• [Problem requirements]:
Word for word, repeat all of the entries below.

━━━ Records for processing

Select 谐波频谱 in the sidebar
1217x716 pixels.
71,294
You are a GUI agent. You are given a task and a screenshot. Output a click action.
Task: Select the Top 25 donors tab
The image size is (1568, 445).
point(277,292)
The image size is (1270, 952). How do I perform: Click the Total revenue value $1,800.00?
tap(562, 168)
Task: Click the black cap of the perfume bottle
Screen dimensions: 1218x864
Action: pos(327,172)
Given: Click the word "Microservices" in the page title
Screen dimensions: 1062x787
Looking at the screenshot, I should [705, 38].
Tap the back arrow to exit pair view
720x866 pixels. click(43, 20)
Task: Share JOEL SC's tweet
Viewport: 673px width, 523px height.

━━━━━━

• [Written solution]:
Select 谐波频谱 in the sidebar
1217x716 pixels.
71,294
You are a GUI agent. You are given a task and a screenshot. Output a click action.
Task: Select the Top 25 donors tab
The image size is (1568, 445).
point(277,292)
The image size is (1270, 952). How do I perform: Click the Total revenue value $1,800.00?
tap(562, 168)
Task: Click the black cap of the perfume bottle
Screen dimensions: 1218x864
Action: pos(327,172)
Given: Click the word "Microservices" in the page title
Screen dimensions: 1062x787
Looking at the screenshot, I should [705, 38].
Tap the back arrow to exit pair view
720x866 pixels. click(43, 20)
Task: Share JOEL SC's tweet
Viewport: 673px width, 523px height.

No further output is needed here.